WORK ORDER: The pictures in the data below are to be omitted; all else must be duplicated exactly.

↓↓↓

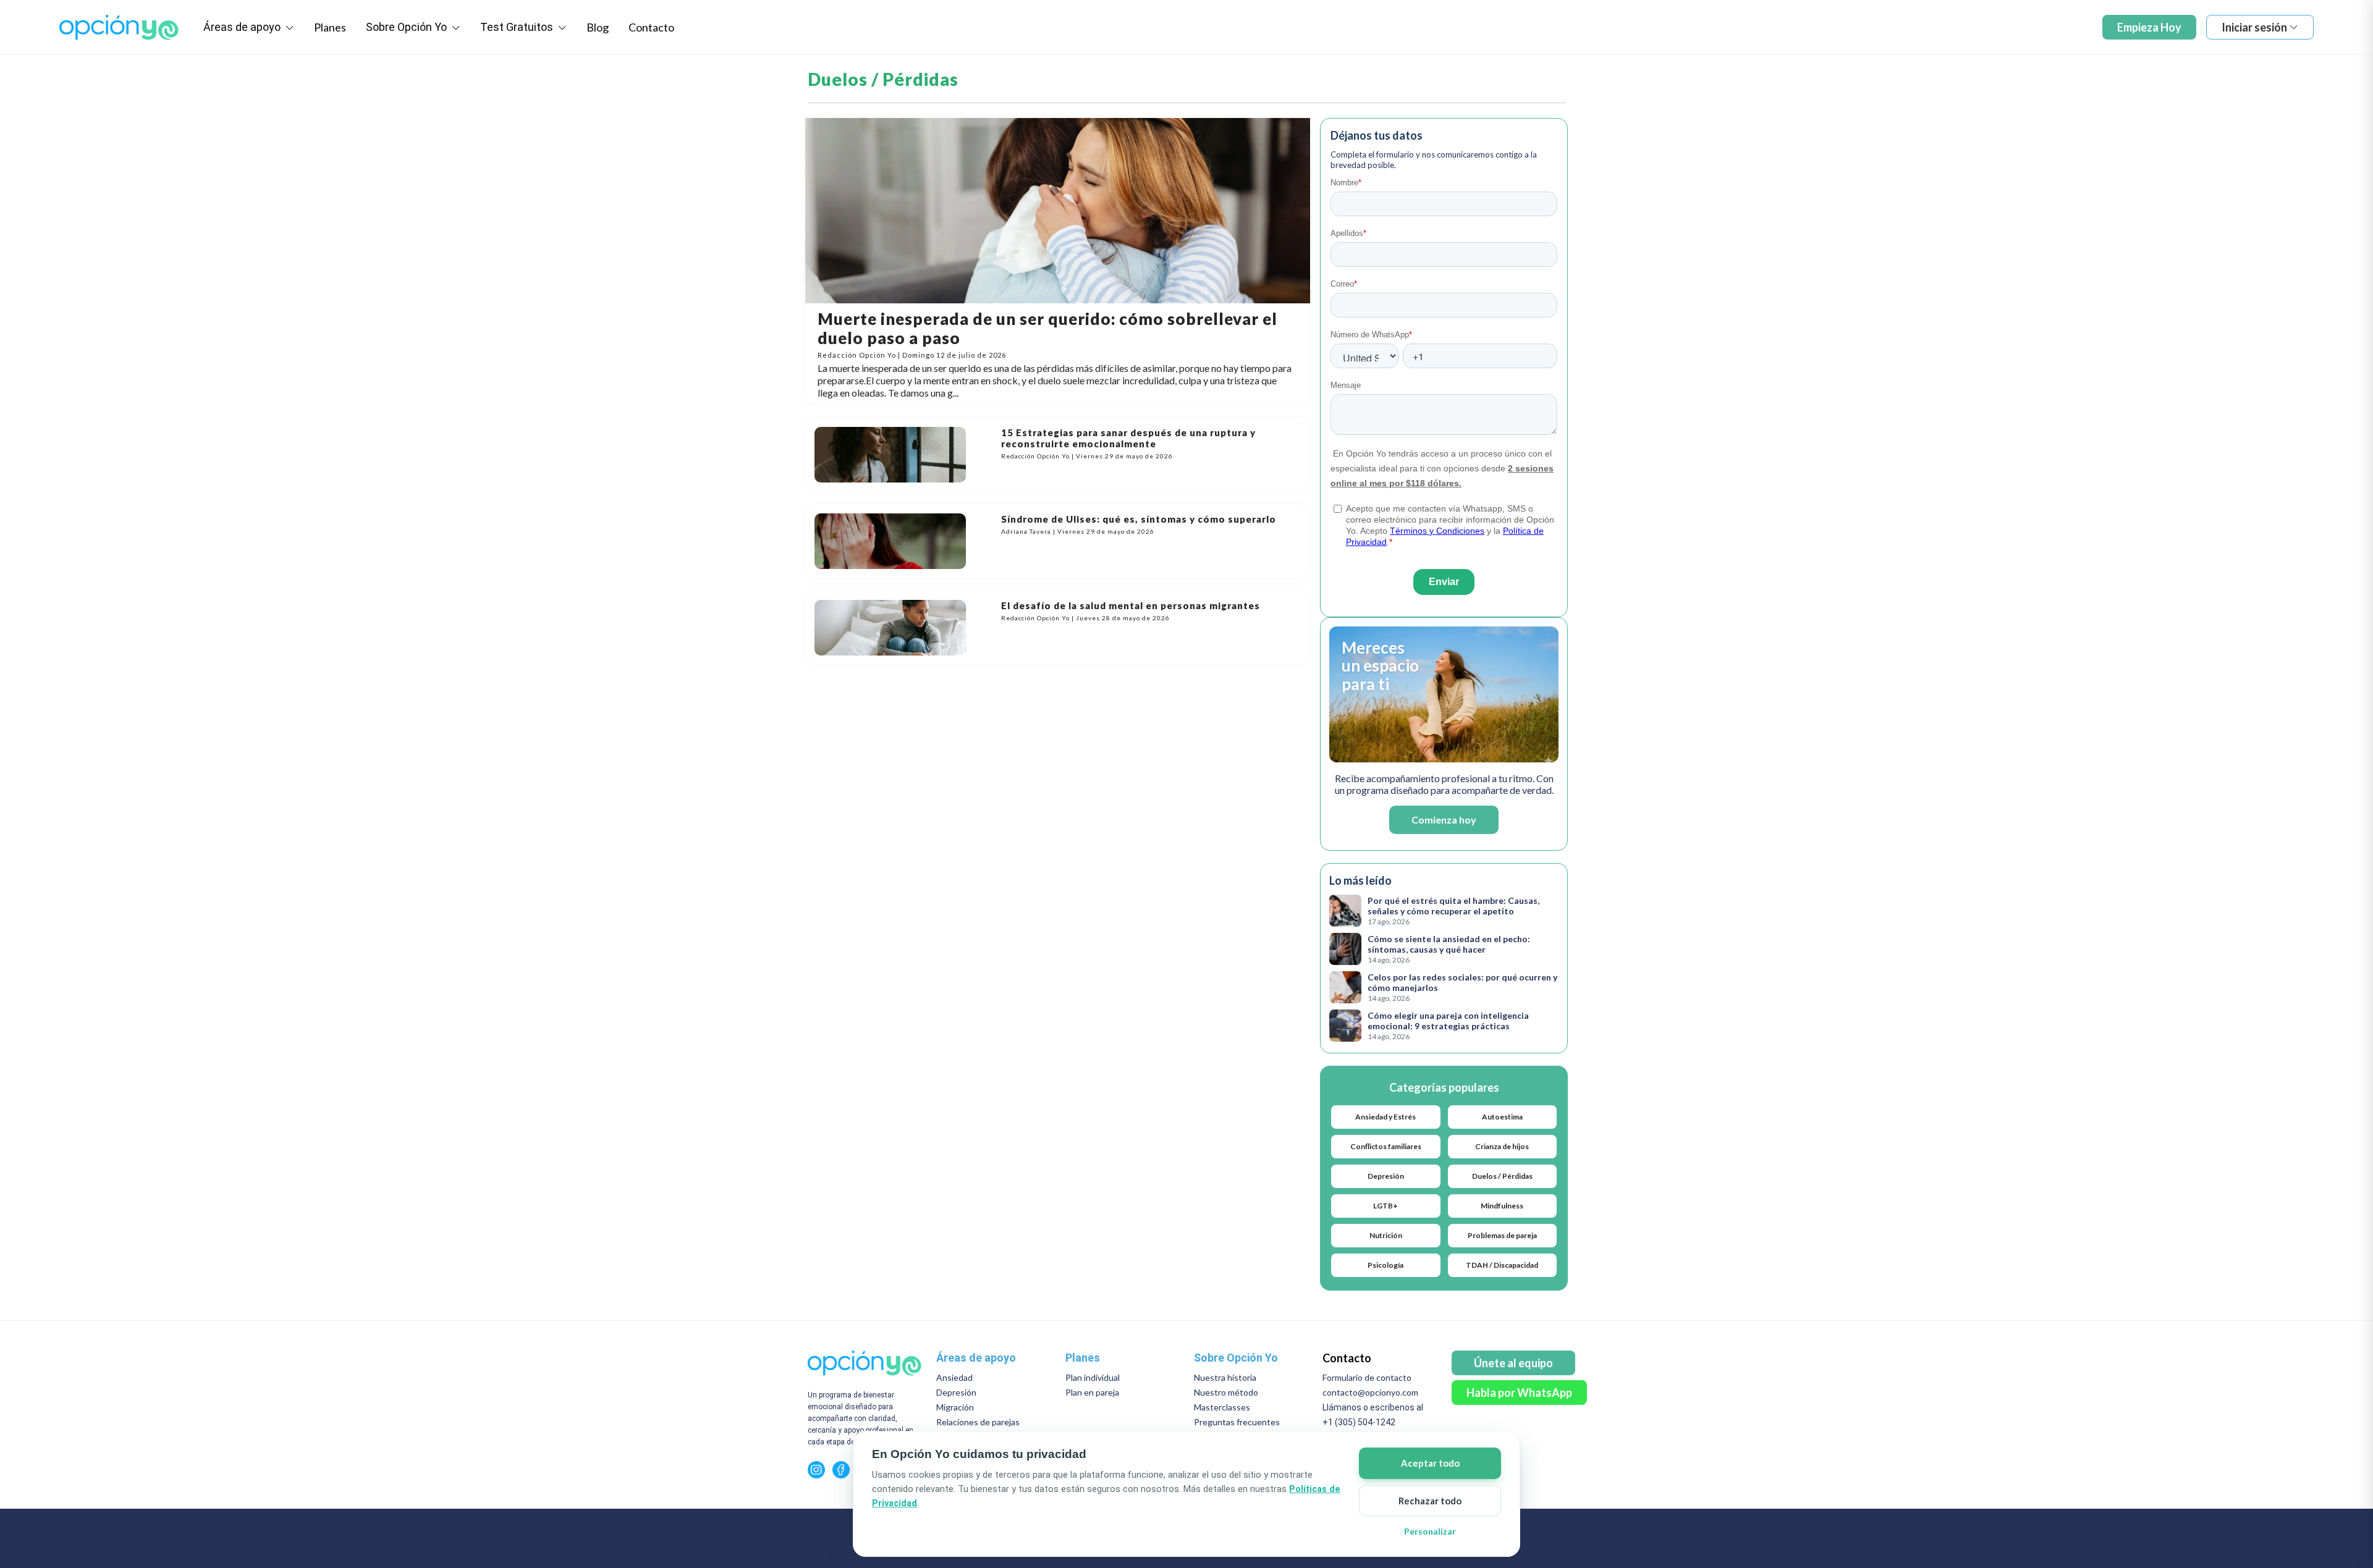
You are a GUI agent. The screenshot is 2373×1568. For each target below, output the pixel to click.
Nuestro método (1226, 1392)
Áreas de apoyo (243, 26)
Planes (330, 27)
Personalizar (1430, 1531)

↑↑↑

RESULT OF THIS TASK:
You are a GUI agent. The screenshot is 2373×1568. For each target below, output the pixel to click.
Nuestro método (1226, 1392)
Áreas de apoyo (243, 26)
Planes (330, 27)
Personalizar (1430, 1531)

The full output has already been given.